At some point in her youth, Mum/MIL gave the boat a little nudge. And look how everyone jumped to steady the boat! So she does it again, and again. Soon her family is in the habit of swaying to counteract the crazy. She moves left, they move right, balance is restored (temporarily). Life goes on. People move on to boats of their own.

The boat-rocker can't survive in a boat by herself. She's never had to face the consequences of her rocking. She'll tip over. So she finds an enabler: someone so proud of his boat-steadying skills that he secretly (or not so secretly) lives for the rocking.

The boat-rocker escalates. The boat-steadier can't manage alone, but can't let the boat tip. After all, he's the best boat-steadier ever, and that can't be true if his boat capsizes, so therefore his boat can't capsize. How can they fix the situation?

Ballast!

And the next generation of boat-steadiers is born.

A born boat-steadier doesn't know what solid ground feels like. He's so used to the constant swaying that anything else feels wrong and he'll fall over. There's a good chance the boat-rocker never taught him to swim either. He'll jump at the slightest twitch like his life depends on it,because it did.

When you're in their boat, you're expected to help steady it. When you decline, the other boat-steadiers get resentful. Look at you, just sitting there while they do all the work! They don't see thatyouaren't the one making the boat rock. They might not even see the life rafts available for them to get out. All they know is that the boat can't be allowed to tip, and you're not helping.

Now you and your DH get a boat of your own. With him not there, the balance of the boat changes. The remaining boat-steadiers have to work even harder.

While a rocking boat is most concerning to those inside, it does cause ripples. The nearby boats start to worry. They're getting splashed! Somebody do something!

So the flying monkeys are dispatched. Can't you and DH see how much better it is for everyone (else) if you just get back on the boat and keep it steady? It would make their lives so much easier.

You know what would be easier? If they all just chucked the bitch overboard.

Thank you for letting me ramble. Thanks for the support, and advice, and humour. Thanks for just being here :)

It sounds like you and your dh are starting to go off in your own boat and be better at not letting pil cause you guys to capsize but the rest of the siblings and extended family are very much in the getting you and dh to back down and lay flatter for abusive pil so the crazy people stop trying to drown everyone by tipping the boat over, to get you and dh back in line. Unfortunately you just have to not give a crap what people say and think and get good at grey rocking and bean dipping, I.e I'm not prepared to talk about pil, have you tried this fab bean dip, delicious (I.e. redirect convo) then walking away if they try to steer it back.

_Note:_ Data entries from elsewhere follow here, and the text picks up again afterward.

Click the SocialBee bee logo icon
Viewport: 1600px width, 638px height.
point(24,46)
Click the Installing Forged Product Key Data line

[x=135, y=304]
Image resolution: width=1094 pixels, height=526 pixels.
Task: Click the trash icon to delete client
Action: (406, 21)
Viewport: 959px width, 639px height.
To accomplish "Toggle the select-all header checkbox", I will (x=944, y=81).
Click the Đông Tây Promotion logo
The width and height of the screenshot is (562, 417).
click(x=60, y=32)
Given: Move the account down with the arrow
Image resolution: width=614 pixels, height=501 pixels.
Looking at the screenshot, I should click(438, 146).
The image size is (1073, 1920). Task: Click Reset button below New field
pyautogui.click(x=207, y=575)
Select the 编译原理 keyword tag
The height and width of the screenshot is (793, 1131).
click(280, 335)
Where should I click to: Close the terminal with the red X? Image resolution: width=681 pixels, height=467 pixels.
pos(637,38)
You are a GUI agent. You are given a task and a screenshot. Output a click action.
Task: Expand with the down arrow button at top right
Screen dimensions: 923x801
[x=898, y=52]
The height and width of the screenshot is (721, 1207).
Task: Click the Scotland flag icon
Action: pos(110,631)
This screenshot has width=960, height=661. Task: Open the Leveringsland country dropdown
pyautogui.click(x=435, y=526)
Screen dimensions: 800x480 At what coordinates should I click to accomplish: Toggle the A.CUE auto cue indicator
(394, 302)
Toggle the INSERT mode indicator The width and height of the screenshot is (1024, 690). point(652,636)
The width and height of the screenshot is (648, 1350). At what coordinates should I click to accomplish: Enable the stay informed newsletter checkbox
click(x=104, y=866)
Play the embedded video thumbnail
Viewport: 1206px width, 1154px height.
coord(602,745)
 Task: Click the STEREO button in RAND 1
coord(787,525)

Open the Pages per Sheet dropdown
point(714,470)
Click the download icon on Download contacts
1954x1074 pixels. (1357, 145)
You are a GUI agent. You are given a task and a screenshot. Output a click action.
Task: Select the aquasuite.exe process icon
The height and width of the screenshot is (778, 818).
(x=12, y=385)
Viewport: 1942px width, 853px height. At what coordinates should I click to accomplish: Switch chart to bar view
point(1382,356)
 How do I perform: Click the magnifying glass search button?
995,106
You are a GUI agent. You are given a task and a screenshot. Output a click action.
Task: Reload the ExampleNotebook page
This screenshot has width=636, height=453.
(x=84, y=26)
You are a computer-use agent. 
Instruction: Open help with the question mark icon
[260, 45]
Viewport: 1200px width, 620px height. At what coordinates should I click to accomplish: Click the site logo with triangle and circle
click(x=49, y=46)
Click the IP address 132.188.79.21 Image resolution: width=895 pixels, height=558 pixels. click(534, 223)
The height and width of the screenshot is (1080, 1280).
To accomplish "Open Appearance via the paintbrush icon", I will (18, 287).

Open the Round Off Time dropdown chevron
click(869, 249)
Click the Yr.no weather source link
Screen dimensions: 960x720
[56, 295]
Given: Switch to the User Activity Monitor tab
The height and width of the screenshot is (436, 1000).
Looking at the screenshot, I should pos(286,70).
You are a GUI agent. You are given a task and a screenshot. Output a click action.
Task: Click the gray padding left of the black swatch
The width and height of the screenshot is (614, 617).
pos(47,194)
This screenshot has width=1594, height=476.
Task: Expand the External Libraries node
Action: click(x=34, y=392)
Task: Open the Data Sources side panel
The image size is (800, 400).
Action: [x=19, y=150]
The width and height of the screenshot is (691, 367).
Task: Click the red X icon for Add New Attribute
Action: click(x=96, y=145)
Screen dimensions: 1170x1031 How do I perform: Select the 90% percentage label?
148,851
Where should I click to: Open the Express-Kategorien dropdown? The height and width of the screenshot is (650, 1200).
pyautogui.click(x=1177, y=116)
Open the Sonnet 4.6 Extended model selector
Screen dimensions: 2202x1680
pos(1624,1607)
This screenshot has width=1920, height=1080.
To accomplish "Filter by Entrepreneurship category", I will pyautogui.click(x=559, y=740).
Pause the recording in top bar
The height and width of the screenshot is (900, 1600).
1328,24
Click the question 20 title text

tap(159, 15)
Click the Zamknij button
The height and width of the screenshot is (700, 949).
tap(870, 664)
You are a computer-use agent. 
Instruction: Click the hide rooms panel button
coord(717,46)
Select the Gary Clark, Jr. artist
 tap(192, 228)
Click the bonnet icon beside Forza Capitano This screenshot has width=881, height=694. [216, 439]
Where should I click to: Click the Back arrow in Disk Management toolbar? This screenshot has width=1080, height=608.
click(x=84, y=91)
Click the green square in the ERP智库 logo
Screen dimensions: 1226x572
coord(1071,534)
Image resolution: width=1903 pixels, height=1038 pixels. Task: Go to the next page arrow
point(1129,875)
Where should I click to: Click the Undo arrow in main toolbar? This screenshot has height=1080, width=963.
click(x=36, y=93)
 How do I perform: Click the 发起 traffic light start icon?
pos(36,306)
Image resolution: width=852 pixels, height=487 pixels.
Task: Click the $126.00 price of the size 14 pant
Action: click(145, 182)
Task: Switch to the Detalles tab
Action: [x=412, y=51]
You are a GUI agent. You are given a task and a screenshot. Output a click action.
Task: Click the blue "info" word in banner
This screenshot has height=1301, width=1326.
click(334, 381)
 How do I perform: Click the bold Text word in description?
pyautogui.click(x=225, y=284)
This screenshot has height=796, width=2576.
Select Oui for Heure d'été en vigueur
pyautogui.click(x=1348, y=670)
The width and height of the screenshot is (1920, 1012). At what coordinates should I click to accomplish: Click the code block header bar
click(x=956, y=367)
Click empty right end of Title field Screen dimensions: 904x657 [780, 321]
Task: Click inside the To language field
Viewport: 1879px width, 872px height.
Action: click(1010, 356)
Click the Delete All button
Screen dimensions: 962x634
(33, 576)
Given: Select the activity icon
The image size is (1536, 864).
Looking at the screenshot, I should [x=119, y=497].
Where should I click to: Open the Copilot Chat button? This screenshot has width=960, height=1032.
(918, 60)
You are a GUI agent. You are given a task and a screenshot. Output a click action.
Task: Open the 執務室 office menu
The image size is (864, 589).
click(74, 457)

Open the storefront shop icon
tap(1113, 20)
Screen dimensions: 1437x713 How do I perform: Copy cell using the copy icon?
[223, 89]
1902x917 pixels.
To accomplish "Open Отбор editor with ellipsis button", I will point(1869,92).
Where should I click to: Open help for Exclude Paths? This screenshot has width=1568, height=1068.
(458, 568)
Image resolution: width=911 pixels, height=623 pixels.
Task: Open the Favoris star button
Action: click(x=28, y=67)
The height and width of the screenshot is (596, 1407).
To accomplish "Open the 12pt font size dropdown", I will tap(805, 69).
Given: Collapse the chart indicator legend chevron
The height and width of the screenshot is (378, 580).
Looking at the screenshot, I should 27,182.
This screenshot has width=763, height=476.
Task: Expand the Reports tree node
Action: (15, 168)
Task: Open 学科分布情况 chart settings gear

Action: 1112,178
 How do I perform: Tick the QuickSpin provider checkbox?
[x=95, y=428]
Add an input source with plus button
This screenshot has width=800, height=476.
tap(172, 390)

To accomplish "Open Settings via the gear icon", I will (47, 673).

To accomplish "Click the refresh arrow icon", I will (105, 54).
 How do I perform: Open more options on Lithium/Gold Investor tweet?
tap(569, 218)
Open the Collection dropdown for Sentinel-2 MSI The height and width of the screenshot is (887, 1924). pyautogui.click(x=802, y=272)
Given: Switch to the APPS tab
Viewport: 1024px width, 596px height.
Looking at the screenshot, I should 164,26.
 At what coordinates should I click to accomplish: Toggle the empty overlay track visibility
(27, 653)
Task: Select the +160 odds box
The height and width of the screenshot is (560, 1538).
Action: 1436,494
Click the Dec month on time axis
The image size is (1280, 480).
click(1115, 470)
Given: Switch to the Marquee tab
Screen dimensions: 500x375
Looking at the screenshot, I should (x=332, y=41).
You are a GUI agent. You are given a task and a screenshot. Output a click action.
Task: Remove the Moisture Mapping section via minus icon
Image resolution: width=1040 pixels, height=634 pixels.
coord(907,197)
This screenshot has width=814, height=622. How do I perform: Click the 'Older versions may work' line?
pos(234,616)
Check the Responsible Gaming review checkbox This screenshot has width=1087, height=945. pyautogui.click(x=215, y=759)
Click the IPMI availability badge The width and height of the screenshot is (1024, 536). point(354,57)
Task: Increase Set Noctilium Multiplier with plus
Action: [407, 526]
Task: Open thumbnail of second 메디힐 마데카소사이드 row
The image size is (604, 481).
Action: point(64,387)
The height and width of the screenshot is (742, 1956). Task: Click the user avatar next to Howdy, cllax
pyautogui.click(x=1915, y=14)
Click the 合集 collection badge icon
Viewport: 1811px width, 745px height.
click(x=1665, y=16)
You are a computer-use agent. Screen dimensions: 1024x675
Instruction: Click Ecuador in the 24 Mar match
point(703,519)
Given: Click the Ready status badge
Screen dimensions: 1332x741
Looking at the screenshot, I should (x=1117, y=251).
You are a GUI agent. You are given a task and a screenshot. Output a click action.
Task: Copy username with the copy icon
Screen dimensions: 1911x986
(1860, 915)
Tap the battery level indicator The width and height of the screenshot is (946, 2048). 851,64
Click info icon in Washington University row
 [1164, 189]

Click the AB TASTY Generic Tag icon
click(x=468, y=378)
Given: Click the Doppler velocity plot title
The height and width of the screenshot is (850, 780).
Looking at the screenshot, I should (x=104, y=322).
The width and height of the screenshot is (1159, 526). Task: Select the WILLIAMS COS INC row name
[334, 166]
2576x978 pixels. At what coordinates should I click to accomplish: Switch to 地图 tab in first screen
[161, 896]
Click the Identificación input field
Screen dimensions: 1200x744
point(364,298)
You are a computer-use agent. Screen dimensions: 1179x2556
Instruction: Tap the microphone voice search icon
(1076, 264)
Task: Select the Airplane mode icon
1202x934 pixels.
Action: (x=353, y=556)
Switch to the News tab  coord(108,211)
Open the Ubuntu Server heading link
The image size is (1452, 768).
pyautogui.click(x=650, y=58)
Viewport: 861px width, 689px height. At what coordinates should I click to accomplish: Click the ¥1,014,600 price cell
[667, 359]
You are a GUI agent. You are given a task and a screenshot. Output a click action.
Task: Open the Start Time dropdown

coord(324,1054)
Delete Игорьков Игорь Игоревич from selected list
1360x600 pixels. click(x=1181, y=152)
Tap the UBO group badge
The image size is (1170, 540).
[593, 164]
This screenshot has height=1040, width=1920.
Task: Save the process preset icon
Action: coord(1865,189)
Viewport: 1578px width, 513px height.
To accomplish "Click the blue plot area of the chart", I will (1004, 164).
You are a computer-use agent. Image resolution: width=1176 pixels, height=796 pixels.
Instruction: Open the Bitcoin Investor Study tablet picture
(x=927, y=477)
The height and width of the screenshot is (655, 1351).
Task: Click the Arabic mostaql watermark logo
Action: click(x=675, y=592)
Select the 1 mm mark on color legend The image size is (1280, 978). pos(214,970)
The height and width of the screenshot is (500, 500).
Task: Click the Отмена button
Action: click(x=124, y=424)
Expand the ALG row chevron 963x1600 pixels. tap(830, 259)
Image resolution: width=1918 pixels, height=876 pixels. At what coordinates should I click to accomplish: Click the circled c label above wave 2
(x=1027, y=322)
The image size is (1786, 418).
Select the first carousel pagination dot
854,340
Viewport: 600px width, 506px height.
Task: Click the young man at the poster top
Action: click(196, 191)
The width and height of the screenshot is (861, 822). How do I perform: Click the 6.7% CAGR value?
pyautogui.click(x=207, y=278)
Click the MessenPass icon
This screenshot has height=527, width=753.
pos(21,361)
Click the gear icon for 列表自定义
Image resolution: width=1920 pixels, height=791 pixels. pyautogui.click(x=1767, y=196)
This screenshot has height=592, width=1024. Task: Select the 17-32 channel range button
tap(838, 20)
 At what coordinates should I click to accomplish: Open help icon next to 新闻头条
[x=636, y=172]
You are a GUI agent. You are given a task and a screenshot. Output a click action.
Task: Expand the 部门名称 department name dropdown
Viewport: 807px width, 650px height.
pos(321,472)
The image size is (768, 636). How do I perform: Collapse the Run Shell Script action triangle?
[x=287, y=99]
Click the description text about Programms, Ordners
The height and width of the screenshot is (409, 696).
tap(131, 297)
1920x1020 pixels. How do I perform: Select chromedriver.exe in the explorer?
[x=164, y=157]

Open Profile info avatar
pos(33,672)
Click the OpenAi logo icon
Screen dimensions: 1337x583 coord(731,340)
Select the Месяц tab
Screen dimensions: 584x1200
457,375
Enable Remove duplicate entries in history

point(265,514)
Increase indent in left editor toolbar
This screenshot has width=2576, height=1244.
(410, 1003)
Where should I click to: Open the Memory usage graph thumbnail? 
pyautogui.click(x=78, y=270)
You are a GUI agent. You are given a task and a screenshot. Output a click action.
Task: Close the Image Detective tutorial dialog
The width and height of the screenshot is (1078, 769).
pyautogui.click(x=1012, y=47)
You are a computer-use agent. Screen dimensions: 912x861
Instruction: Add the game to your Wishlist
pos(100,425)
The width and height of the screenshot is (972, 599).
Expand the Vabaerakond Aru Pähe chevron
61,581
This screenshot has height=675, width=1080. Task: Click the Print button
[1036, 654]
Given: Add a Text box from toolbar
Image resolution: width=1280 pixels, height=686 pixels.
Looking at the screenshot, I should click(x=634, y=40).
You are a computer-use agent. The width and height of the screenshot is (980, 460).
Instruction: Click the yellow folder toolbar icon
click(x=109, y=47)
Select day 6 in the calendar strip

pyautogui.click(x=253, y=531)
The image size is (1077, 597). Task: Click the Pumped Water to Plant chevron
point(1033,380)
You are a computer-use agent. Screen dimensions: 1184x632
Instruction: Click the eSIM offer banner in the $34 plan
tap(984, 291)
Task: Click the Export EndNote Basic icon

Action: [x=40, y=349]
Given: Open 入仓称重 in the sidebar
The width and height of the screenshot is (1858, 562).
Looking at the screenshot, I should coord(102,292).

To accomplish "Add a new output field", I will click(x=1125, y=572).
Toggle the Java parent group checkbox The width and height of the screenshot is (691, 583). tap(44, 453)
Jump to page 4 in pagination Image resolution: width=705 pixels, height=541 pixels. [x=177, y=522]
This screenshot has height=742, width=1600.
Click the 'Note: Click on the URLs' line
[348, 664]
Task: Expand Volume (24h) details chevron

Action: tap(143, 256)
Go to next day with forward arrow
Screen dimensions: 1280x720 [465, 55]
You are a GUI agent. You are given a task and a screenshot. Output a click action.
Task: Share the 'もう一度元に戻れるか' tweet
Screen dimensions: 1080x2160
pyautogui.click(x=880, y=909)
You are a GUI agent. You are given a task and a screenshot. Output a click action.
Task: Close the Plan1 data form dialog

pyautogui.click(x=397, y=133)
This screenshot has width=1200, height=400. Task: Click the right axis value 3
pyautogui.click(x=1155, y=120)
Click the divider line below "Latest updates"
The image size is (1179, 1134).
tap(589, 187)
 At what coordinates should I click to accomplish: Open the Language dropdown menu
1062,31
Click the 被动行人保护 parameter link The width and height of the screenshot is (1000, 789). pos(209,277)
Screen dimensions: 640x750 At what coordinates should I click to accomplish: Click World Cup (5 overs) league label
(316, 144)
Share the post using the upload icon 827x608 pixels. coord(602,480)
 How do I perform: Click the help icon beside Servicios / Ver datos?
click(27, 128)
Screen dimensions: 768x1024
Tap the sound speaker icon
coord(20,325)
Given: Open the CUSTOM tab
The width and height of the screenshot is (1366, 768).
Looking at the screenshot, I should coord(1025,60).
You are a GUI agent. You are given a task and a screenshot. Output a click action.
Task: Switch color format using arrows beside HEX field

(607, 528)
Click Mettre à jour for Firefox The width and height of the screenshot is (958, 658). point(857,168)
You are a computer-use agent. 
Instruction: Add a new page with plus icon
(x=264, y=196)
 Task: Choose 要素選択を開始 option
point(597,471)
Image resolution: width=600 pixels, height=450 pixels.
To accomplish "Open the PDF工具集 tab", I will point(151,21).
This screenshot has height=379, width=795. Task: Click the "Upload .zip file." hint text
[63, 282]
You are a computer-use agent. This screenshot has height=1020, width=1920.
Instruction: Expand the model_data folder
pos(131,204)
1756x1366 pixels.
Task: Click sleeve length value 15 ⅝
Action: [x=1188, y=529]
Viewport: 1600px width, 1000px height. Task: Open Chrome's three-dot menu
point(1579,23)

billy1966 · 23/02/2022 23:06

Blocking them all on your phone, preventing any texting you is an easy start.

This is all so utterly batshit.

I would be looking to move with or without your husband.

Your life sounds hellish.

Call the police or suggest moving.

Unbelievable that they are allowed to affect your MH as your husband stands by.

Flowers
lisaandalan · 23/02/2022 23:26

I'd move and refuse to give them my address and only see them when, and if I wanted to. X

Wafflesnsniffles · 23/02/2022 23:45

Id start by getting a new phone number for yourself and your dh. landlines and mobiles - for the people you do want contact with to contact you.
And a completely separate "Crazy in law phone" that they can contact you on - to keep their contact with you completely separate from all the other (normal!) people in your life. You can also the have that phone switched off - literally silencing them.

Next step......... if you can, make a plan to move, as Shrek would say "to a land far, far away". And dont give them your address. So all contact would be entirely on your terms.
Good luck op - they sound truly horrendous. x

OnaBegonia · 23/02/2022 23:57

If you have recordings of their crazy behaviour, send it to family members who think your mean and ask if they think it's normal.
Elderly? not infirm enough to stop
them harassing you 🙄

LookItsMeAgain · 08/03/2022 12:01

Just checking in @Hidingin to find out if things have improved for you at all or if they are still the same?